Du reste, ce scrutin de 2017 a fait ses preuves sur le renouvellement : un parti tout récent, venu de nulle part, ayant juste un an d’ancienneté, a su conquérir la majorité des sièges, ce qui signifie que l’avenir n’est jamais bloqué avec le scrutin majoritaire au contraire du scrutin proportionnel qui favorise les grands partis déjà bien établis.

Effectivement, peut-on imaginer que, par exemple, l’UPR de François Asselineau puisse avoir des sièges avec le scrutin proportionnel ? La réponse est non et la raison est toute simple : il suffit de regarder son score aux dernières élections européennes de mai 2019 qui étaient à la proportionnelle intégrale nationale. Avec 265 469 électeurs (1,17% des suffrages exprimés), il ne faut pas trop espérer représenter quelque chose. Au contraire, l’UPR aurait sa chance avec le scrutin majoritaire car l’un de ses candidats pourrait quand même réussir à convaincre les électeurs d’une circonscription (100 ou 200 000 personnes), en tout cas, aurait plus de chance de remporter un siège au scrutin majoritaire qu’avec la proportionnelle. Les très petits partis n’ont aucune chance avec la proportionnelle.

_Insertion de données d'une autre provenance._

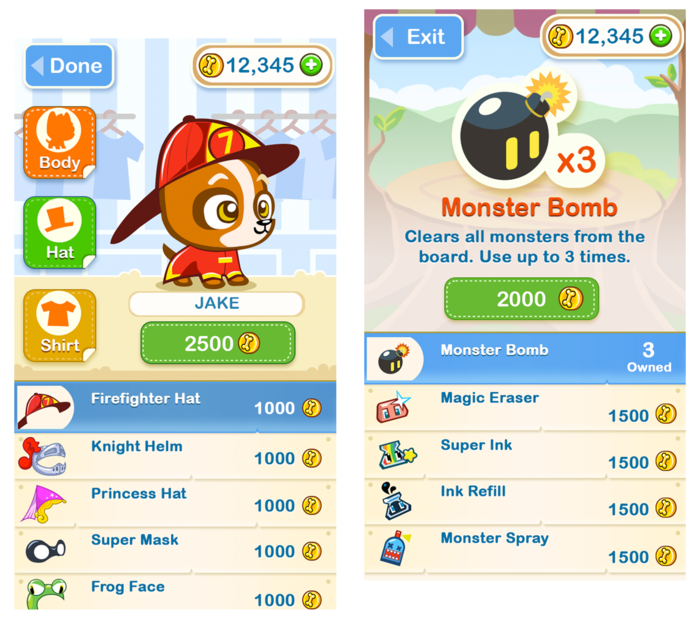
Task: Choose the Super Ink list item
Action: coord(525,454)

La proportionnelle éliminera également tous les candidats farfelus, indépendants, étonnants, discordants, qui, pourtant, pourraient séduire localement des électeurs. La proportionnelle est la règle de l’uniformité. Enfin, le scrutin majoritaire n’empêche pas la représentativité de la population. En effet, la loi actuelle propose de revoir régulièrement le découpage électoral en fonction de la démographie et a réduit les écarts de représentation de la population d’une circonscription à l’autre. Écarts qui ne seraient pas supprimés avec par exemple une proportionnelle intégrale dans le cadre départemental car il existe des départements très peu peuplés.

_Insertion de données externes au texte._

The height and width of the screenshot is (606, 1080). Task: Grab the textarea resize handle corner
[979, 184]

Certes, l’argument principal pour le maintien du scrutin majoritaire, c’est le besoin, heureusement reconnu par tous les partis, de dégager une majorité parlementaire. C’est la raison pour laquelle ceux qui proposent le scrutin proportionnel ne propose qu’une "dose" de proportionnelle, comme si un mode de scrutin était une recette de cuisine avec différents ingrédients (cela donne une idée de la considération qu’on se fait des institutions).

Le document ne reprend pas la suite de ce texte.